After another session in the Fab Lab drawing people’s ‘can’t live without’ ordinary things, I’ve been thinking about what I can do with these drawings. I want to be able to show them. I would love for people to be able to enter them, walk inside them, feel them without ‘feeling’ them. However, that isn’t going to happen in the near future. So, in the meantime, I need to use them to create something that I can easily show in the real world.
On returning home with no virtual means of creating or referencing to hand, I decided to re-create the drawings using a traditional medium: oil. To do this, I had to rely on my memory of the drawings. I didn’t have the images (or a means to enter the images) any more. Everything is on a datastick but I can’t see them.
This act of recreating the virtual reality drawings of ordinary objects in oil allowed me to abstract them even further from the original objects -a copy of a copy of a copy etc. I didn’t use any extra creativity in this act. I just painted as I remembered. Interestingly, I cannot show here the images in my memory or the virtual reality drawings as I mention above. That is an impossibility.
The objects have now travelled along a trajectory as follows:
Object – Subject (person making the choice) – Photograph – Digital Image on Social Media – Print of Digital Image – Memory of Subject (me) – VR Drawing – Memory of Subject (me) – Oil Painting.
The excise had a further level of difficulty for me. I was ‘drawing’ with oil paints in two-dimensions an object that I had previously ‘drawn’ in three-dimensions using a digital ‘pen’. I had struggled to render the objects in three-dimensions and now I was having to draw them again as flat objects. This new negativity felt very peculiar. It was a challenge to fight this.
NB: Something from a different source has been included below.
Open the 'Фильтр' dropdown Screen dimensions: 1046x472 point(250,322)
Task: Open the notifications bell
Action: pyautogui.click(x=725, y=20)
I have so far created four oil paintings: a pair of glasses, a shoe, an inhaler and a mug of tea. I can easily show these here. The VR drawings of these objects remain in my memory. I cannot share them. This renders the VR environment a mysticism that nobody else can access right now. It runs parallel to my imagination. It is real though but I can’t prove it.
And to point out the obvious, despite weeks of obsessing over monochrome, I painted the objects in vivid colour. They are in vivid colour in the VR realm, so to take the colour away would be to remove them too far from their VR incarnations.
Now, in oils, the objects are real again. They are real created from digital. They seem to be a bizarre hybrid of the real and the digital and the imagined. There is a strange irony there. They are abstractions from the digital to the real of the digital in the real. Is still-life art still fresh? You decide.